UNIQUE GARNET COMPOSITIONS FROM THE MUD LAKE
KIMBERLITE, SW SLAVE PROVINCE, NWT: AN
OCCURRENCE OF RARE, HIGH Cr-Ca GREEN GARNETS

Sandeman, H.A., Northwest Territories Geoscience Office,
Box 1500, 4601 52nd Avenue, Yellowknife, NT, X1A 2R3
hamish_sandeman@gov.nt.ca, Barnett, R.L., R.L. Barnett
Geological Consulting Inc., London ON N6P 1P2, Barry
Laboucan, A., Snowfield Development Corporation, 508 -
675 West Hastings St. Vancouver BC V6B 1N2, Flemming,
R., Department of Earth Sciences, University of Western
Ontario, London, ON, N6A 5B7, and Tubrett, M., INCO
Innovation Centre, Memorial University of Newfoundland,
St. John’s, NL, A1B 1X5


The Ticho Diamond Project, operated by Snowfield

Development Corporation, is located ca. 50 km south-southeast

of Yellowknife on the eastern shore of Yellowknife Bay. Earlier

historical work in the area includes regional till sampling

programs conducted by prospector David Smith, industry and

the Geological Survey of Canada. This work reports significant

new data from the diamondiferous Mud Lake Kimberlite Sill

complex.


Regional till samples revealed elevated counts of kimberlitic

indicator minerals and, during follow-up investigations in 2003,

Snowfield discovered the Mud Lake kimberlite. The kimberlite

comprises a NNE-trending, SW dipping sill-like body, generally

continuous along strike for at least 800 m and, although

bifurcating, ranges in thickness from <1 to 7 m. 


The freshest portions of the kimberlite consist of: abundant 

(45 volume %, #5 mm) serpentinized olivine grains along with less common,

phlogopite (<5%, #5 mm) and picroilmenite (<2%, #5 mm)

grains. 


Pyrope garnet, typically with kelypihtic rims, is common

and set in a fine-grained groundmass of serpentine, carbonate

and opaque minerals. 


Paragenetically late deposition of hematite and corresponding reddening 

of the kimberlite and country rocks is widespread. Locally, breccia zones are

observed at the structural top of the kimberlite and contain up to

90% rounded to angular country rock xenoliths in a carbonate

matrix. 


Caustic fusion analyses on drill core from the sill has,

recovered promising macro diamond contents, the two largest

stones being larger that 2 mm in their longest dimension.

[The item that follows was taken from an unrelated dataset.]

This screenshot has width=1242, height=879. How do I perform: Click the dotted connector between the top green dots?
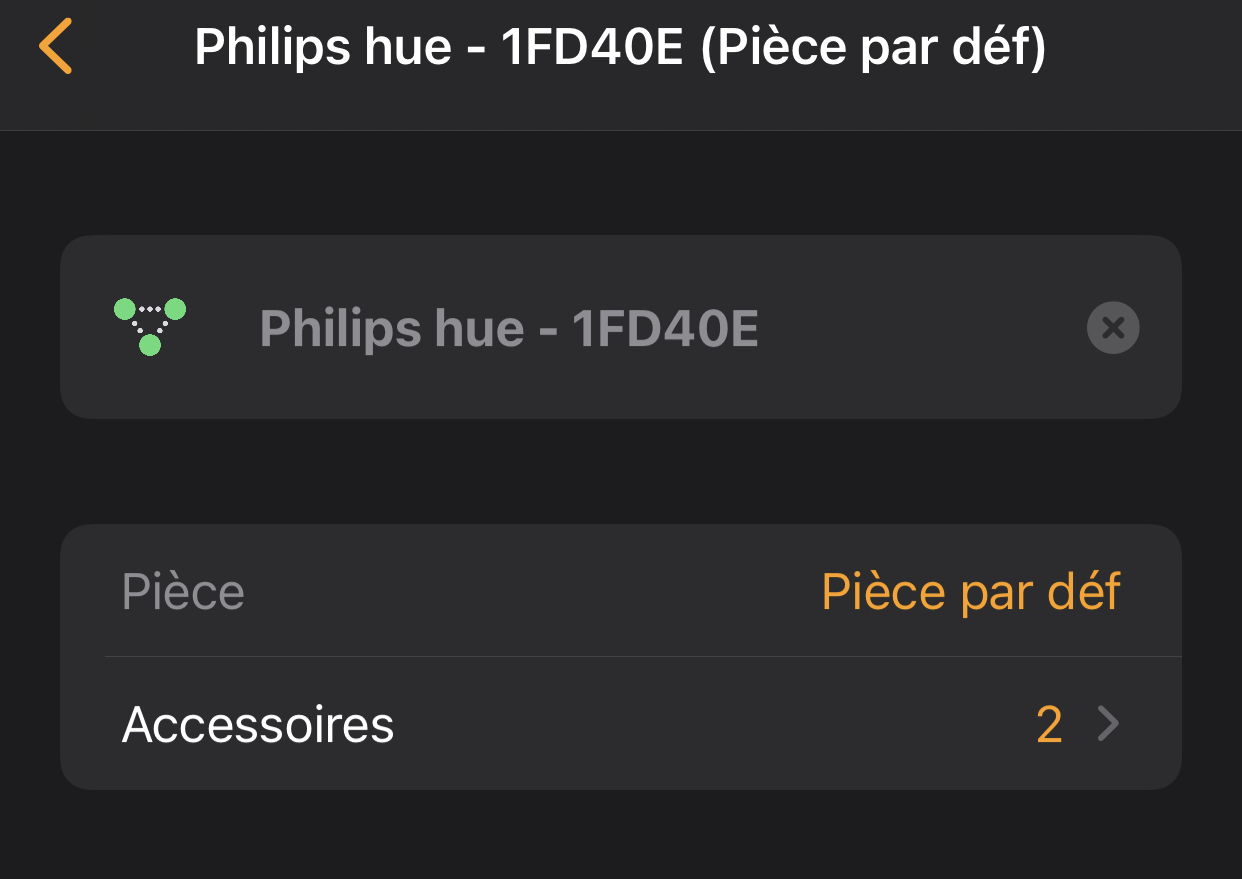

Electron microprobe data for garnets from the kimberlite reveals

a broad array of mantle-derived garnets with very common G9

(28.6 vol. %), G3 (19.5 %), G4 (15.6 %), rare G10 (1.8 %) and

G0 (< 0.1 %) garnets along with a major proportion of G12 (34.4

%) garnets. 


A minor proportion of these G12 garnets are green,

high-Cr2O3 and high-CaO grains with CaO ranging from 12.83-

21.47 wt. % with corresponding Cr2O3 from (7.01-17.80) and plot

in the miscibility gap between ugranditic and pyralspitic garnets.


Three of the green garnets have unit cell lengths of a= 11.700,

11.710 and 11.771 Å (determined via FXRD) and similarly plot in

the gap between known garnet cell dimensions along the solid

solution (11.67-11.77 Å). 


There is a remarkable correlation of these green garnets and diamonds 

in every diamond bearing kimberlite were green garnets have been 

identified. Green garnets with these compositions have been found in 

several diamond bearing kimberlites that have been mined including

Premier in South Africa and Udachnaya in Russia. 


These unique diamond indicator minerals from the Mud Lake kimberlite

represent the first publicly known green, high-Ca-Cr garnets in

the Slave Province from a bedrock source.